Even though Kevin Kwan’s “Crazy Rich Asians” – with its over the top depiction of very wealthy Asians and their ludicrously extravagant lifestyles – makes for a fun and entertaining read, and further showcases unique features of Singapore, in particular, it is let down by its lacklustre character development as well as an abrupt and unsatisfactory conclusion. With character development, there is first the packed cast of characters who are, narrative-wise, not meaningfully connected to one another beyond their family or fraternal relationships, and beyond the themes of dysfunction and superficiality as a consequence of their wealth and status. Second, often portrayed as passive victims of (family) circumstances, the characters exhibit little to no growth or development.
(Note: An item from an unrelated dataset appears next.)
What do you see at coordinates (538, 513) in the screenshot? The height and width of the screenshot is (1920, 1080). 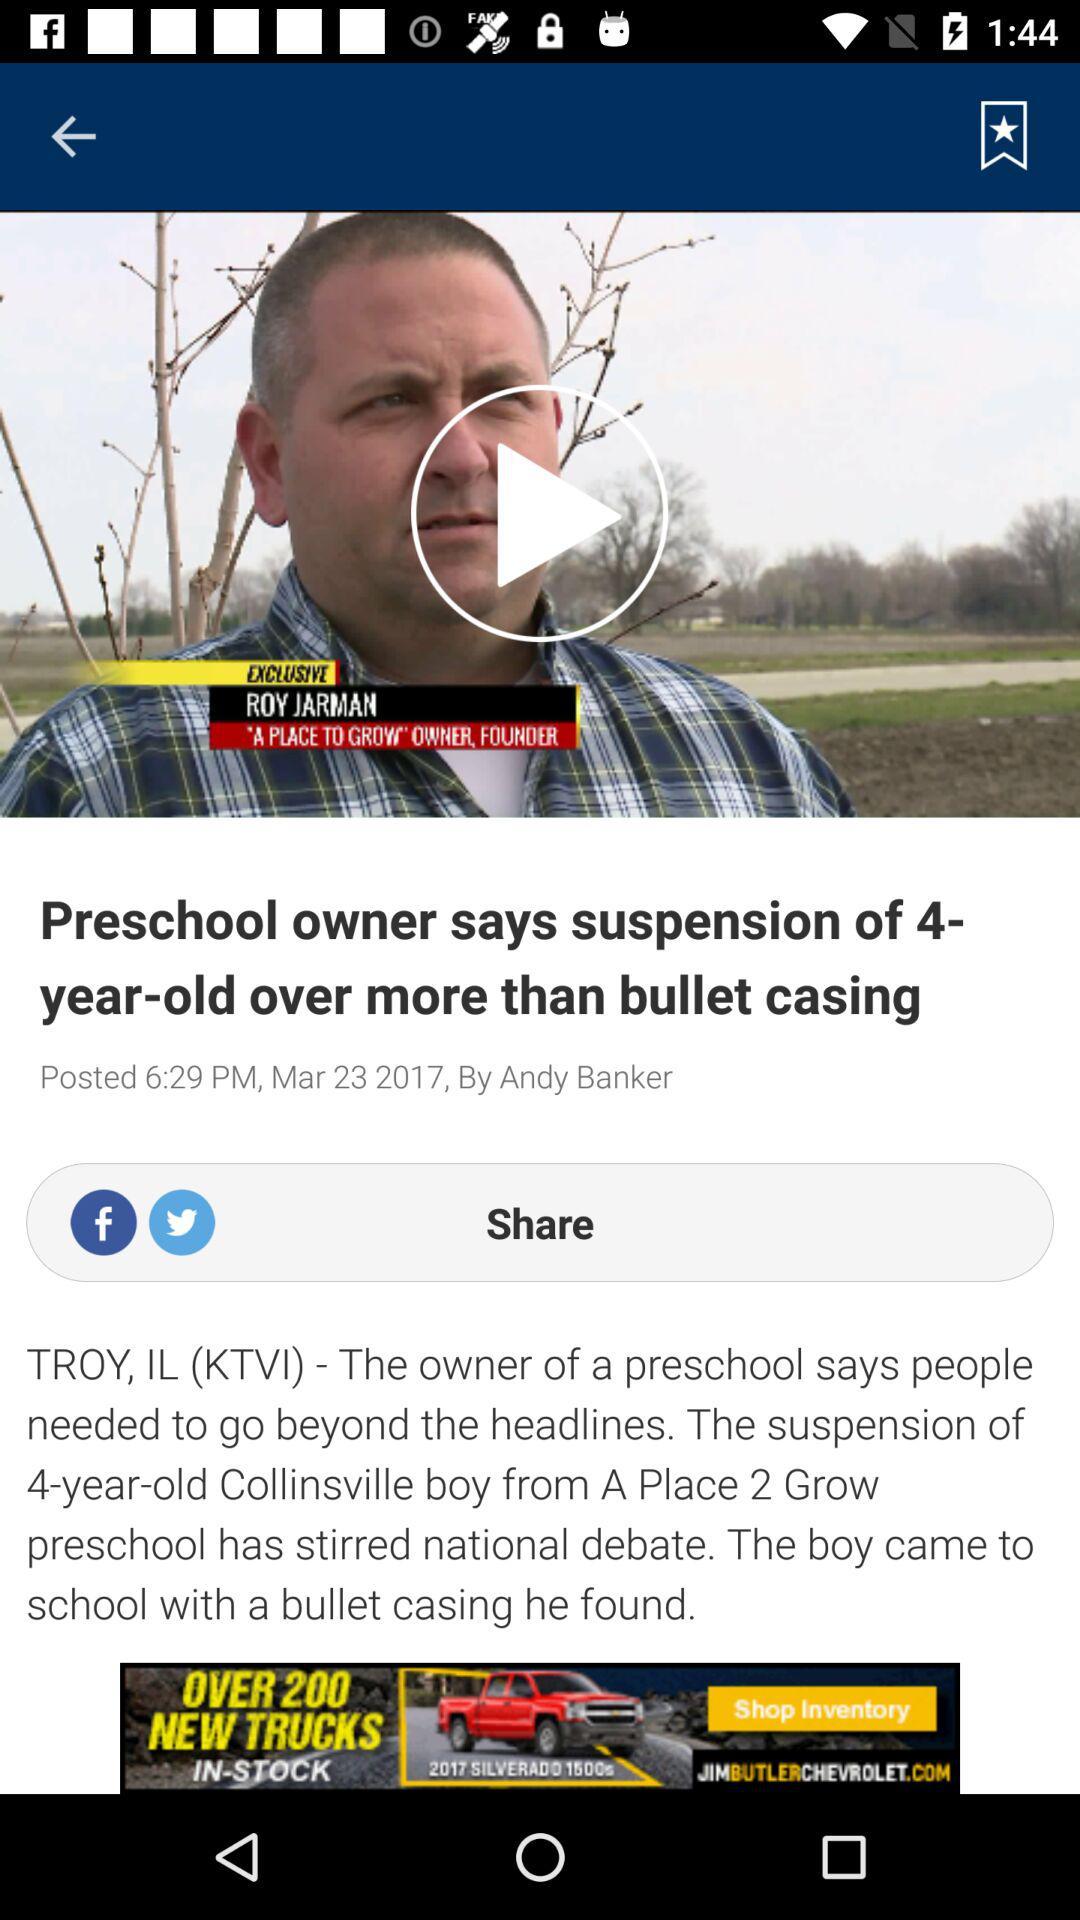 I see `video` at bounding box center [538, 513].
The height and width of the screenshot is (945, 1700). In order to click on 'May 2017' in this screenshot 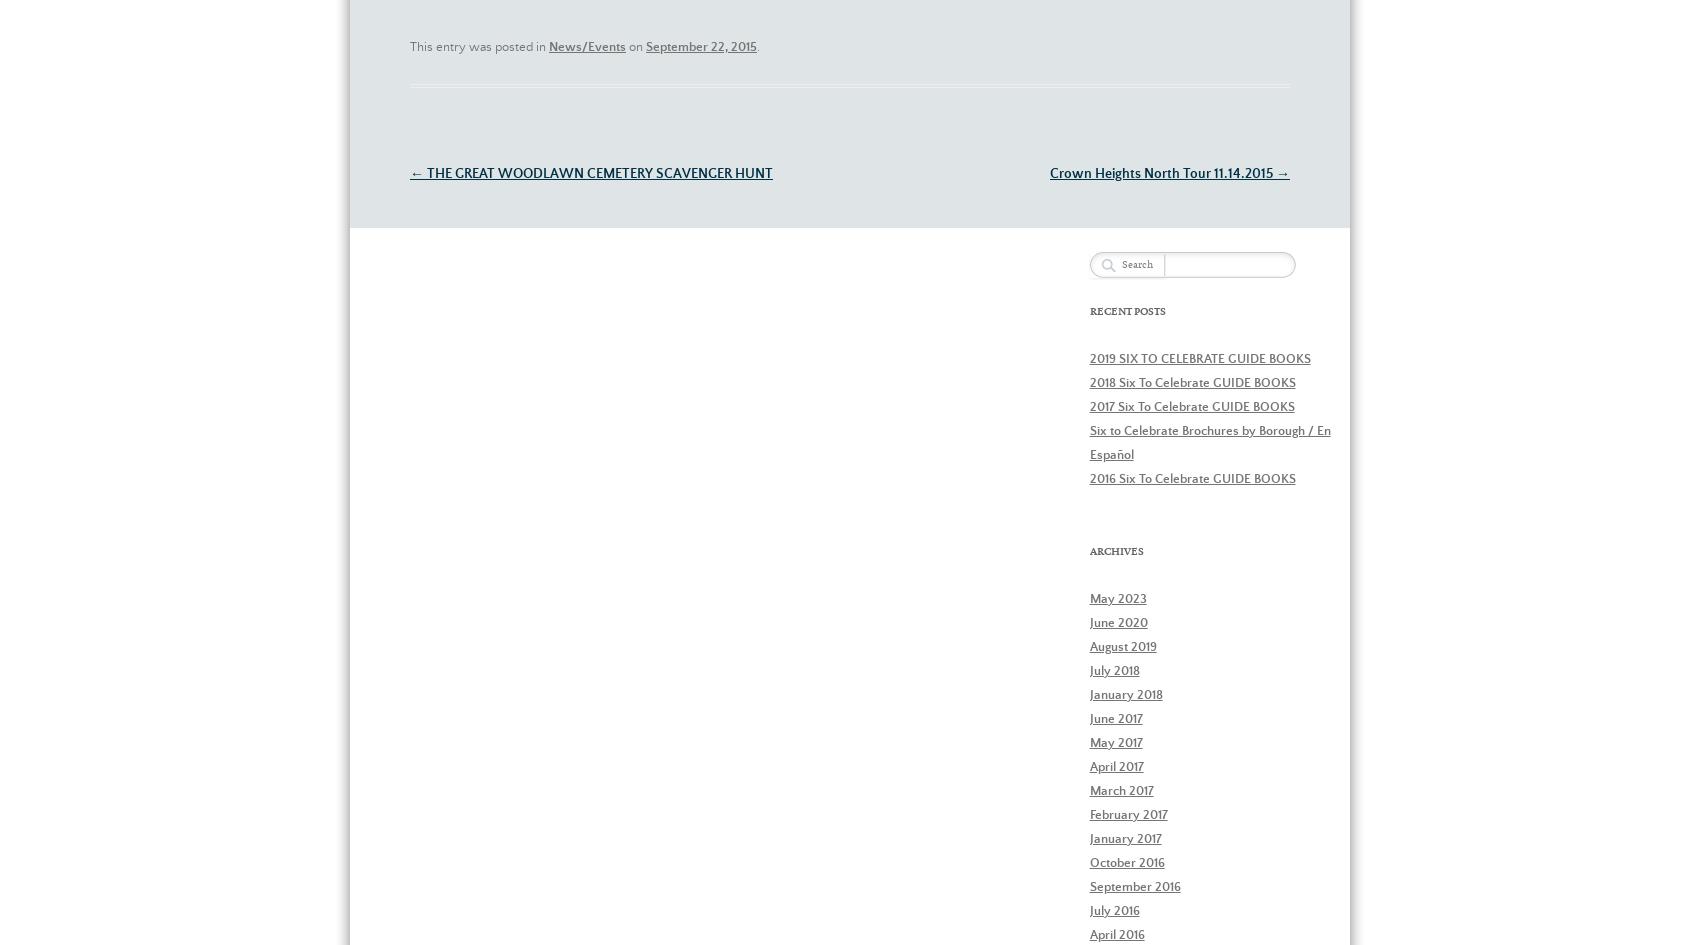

These characters include the couple of protagonists Nicholas Young and Rachel Chu, who despite their credentials as well-educated professors in New York University appear incapable of standing up for themselves or pushing back against bullying behaviours when they are in Singapore. Young’s refusal to make sense of his family background and to explain it to Chu – even after being urged to by his well-meaning cousin, Astrid Teo – is compounded by his absence whenever she is on the receiving end of abuse or snobbery. She is, in other words, thrown into the deep end with no help whatsoever. Chu, along this tangent, is frustratingly disempowered, and this uncomfortable dynamic means the couple lumbers to an inevitable conflict with Young’s family, as the reader is left hanging in the end.
“Crazy Rich Asians” has since been adapted into a film (this writer has not watched it yet), and while the ensuing discourse has focused on questions of representation and whether the Singaporean challenges with poverty and inequality have been overlooked, it is not difficult to see why Kwan’s novel – with its over-the-top descriptions of the grand wedding between Singapore’s most eligible bachelor Colin Khoo and fashion icon Araminta Lee, the obscene and ostentatious displays of wealth at social functions and even family events, and the barb-laden conversations (and internal monologues) between characters living in their crazy, rich, and Asian (Chinese, more precisely) bubble – would translate well onto the big screen. Ill-suited for social commentary, it feels whimsical and hardly meant to be taken seriously.